Ciò posto, è da escludere che nella specie la violazione della norma, di cui all'art. 31, comma 1, d.lgs. 31 dicembre 1992, n. 546, che impone alla segreteria della commissione tributaria provinciale di dare comunicazione alle parti costituite della data di trattazione del ricorso almeno 30 giorni liberi prima, possa fondatamente ritenersi - come fatto dalla C.T.R. - priva di conseguenze invalidanti, al contrario dovendosi ritenere applicabile la norma di cui all'art. 59, comma 1, lett. b) d.lgs. cit., a mente della quale la C.T.R. è tenuta a rimettere la causa alla commissione provinciale che ha emesso la sentenza impugnata net caso (tra gli altri tassativamente previsti) in cui riconosca (come nel caso di specie risulta esplicitamente riconosciuto) «che nel giudizio di primo grado il contraddittorio non è stato regolarmente costituito o integrato».

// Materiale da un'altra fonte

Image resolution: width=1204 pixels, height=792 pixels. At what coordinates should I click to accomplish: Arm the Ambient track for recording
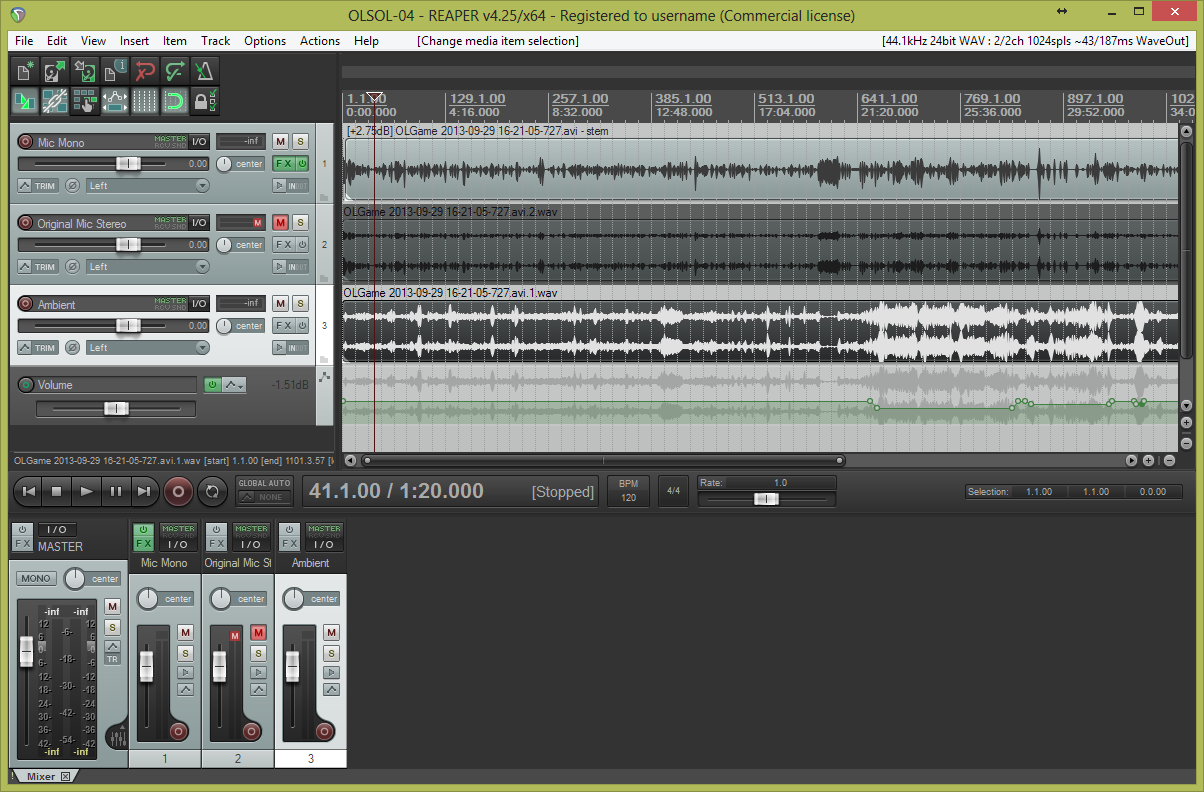pos(25,304)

Non ignora questo collegio che, secondo principio incontrastato nella giurisprudenza di questa Corte, «in tema di contenzioso tributario, qualora la commissione tributaria regionale, dopo aver accertato fa mancata comunicazione dell'avviso di trattazione della controversia in primo grado, invece di disporre la rimessione della causa alla commissione tributaria provinciale, come previsto dall'art. 59, comma primo, lettera b), del d.lgs. 31 dicembre 1992, n. 546, abbia consentito al contribuente di produrre la documentazione posta a fondamento del ricorso, decidendo poi la causa nel merito, l'intervenuta regolarizzazione del contraddittorio nel giudizio di secondo grado, con possibilità per il contribuente di esplicitare tutte le proprie difese, non consente alla Corte di cassazione di annullare la sentenza di appello con riferimento all'iniziale vizio che inficiava la sentenza di primo grado, posto che la cassazione con rinvio, ai sensi dell'art. 383, primo comma, cod. proc. civ., è prevista soltanto al fine di consentire una valutazione di merito, nella specie ampiamente espletata ed adeguatamente motivata» (Sez. 5, n. 24972 del 24/11/2006, Rv. 594224; Sez. 5, n. 13113 del 25/07/2012, Rv. 623847).

Tale principio, tuttavia, nel caso di specie non è utilmente invocabile atteso che la censura subordinatamente proposta dall'appellante, con la quale si reiterava la difesa circa l'insussistenza della ritenuta tardività del ricorso in ragione della nullità della notifica dell'atto impositivo, è stata disattesa dalla C.T.R. anche sul rilievo della asserita tardività della relativa eccezione ai sensi dell'art. 57 d.lgs. cit., rilievo che ovviamente in sé implica il rifiuto di consentire al contribuente di esplicare tutte le difese (e di offrire le produzioni documentali) che avrebbe potuto proporre nel giudizio dì primo grado e segna pertanto uno sviluppo procedimentale opposto a quello postulato dalla giurisprudenza sopra richiamata.

9. In accoglimento del primo motivo di ricorso deve pertanto pronunciarsi la cassazione della sentenza impugnata con il conseguente annullamento anche della sentenza di primo grado e la remissione degli atti al giudice di primo grado, il quale dovrà provvedere anche sulle spese del presente giudizio di legittimità.

Resta naturalmente assorbito l'esame degli altri motivi di ricorso.

 

P.Q.M.

 

Accoglie il primo motivo di ricorso; dichiara assorbiti i rimanenti; cassa l'impugnata sentenza e dichiara la nullità dell'intero processo.

Rimette le parti avanti la Commissione Tributaria Provinciale di Roma, in diversa composizione, anche per il regolamento delle spese dei precedenti giudizi di merito e del presente giudizio di legittimità.